Why backstop AIG but not Lehman? It is certainly hard to say, other than apparently it was thought that Lehman could be unwound in an orderly fashion under Chapter 11, while AIG was at risk for a “disorderly failure.” At this point, there doesn’t seem to be a whole lot of consistency in the government’s approach, which could only spell more uncertainty for those institutions still standing.
Kevin LaCroix has provided a great summary of what we know so far in The D&O Diary blog. Kevin notes: “The problem for AIG is that sale of its non-core subsidiaries alone may not be sufficient to pay back even half of $85 billion. The Deal Journal blog estimates (here) that sales of AIG’s non-core subsidiaries and minority interests might raise ‘as much as $42 billion’ – and that, I might add, is before taxes. (I think Uncle Sam will insist on the payment of all applicable taxes.) Which raises the question whether the sale of ‘businesses’ specifically contemplates the sale of some or all of AIG’s core insurance operations?

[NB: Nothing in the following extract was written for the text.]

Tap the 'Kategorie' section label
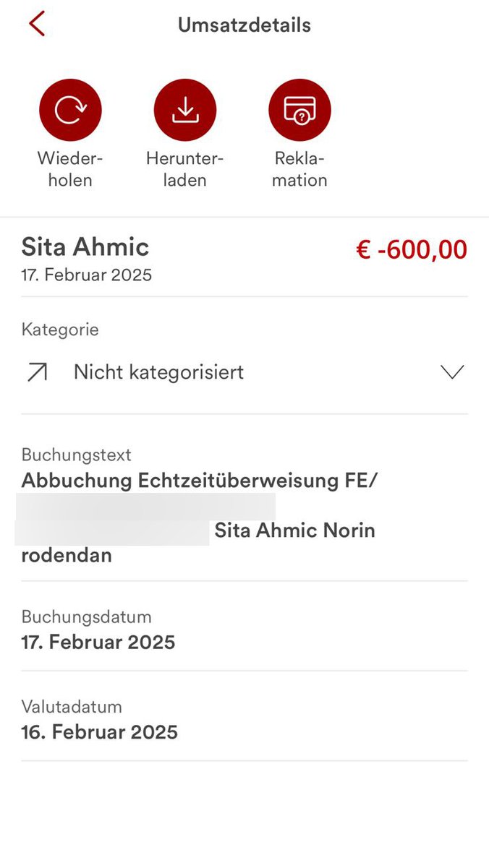This screenshot has width=489, height=868. click(60, 330)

Left unanswered in the Fed press release is the question of what this development means for AIG’s continuing business operations. The primary goal of the Fed facility is the orderly sale (as opposed to the ‘disorderly failure,’ as the Fed statement put it) of AIG’s businesses. What does this imply about the future of AIG’s operating companies? And what will be left of AIG after the ‘orderly sale’?”
Kevin raises a number of excellent questions that we will only know the answers to as the situation unfolds. Chief among the questions for me is why is the government now the majority owner of a major insurance company and what does it intend to do with its ownership interest?

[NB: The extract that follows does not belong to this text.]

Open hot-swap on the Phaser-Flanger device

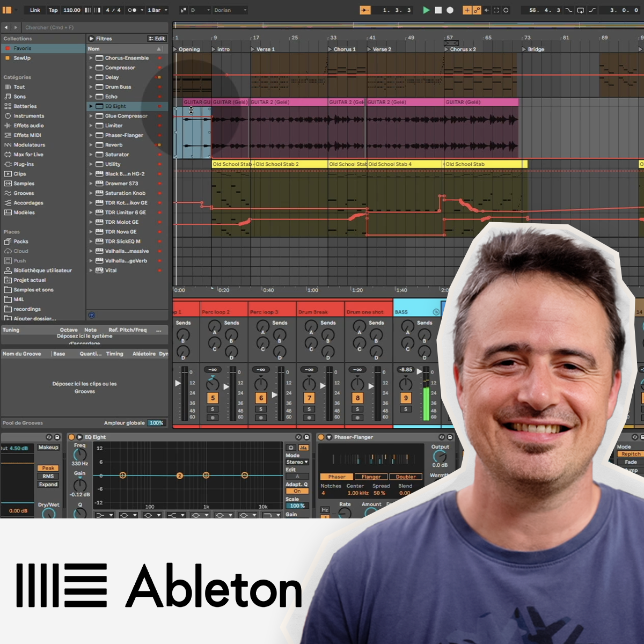pyautogui.click(x=442, y=437)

Shell Companies and Rule 144
New paragraph (i) of Rule 144 has provided a framework for Rule 144 sales of shell company securities, but it has raised a number of questions and concerns for practitioners.
In this podcast, David Feldman of Feldman Weinstein & Smith discusses the latest developments with Rule 144(i), including:
– What are the principal concerns that have come up so far in implementing Rule 144(i)?
– What guidance did you seek from the SEC Staff and what did they say?
– What are some practical considerations for issuers now?
– What further adjustments to Rule 144(i) might be possible at this point?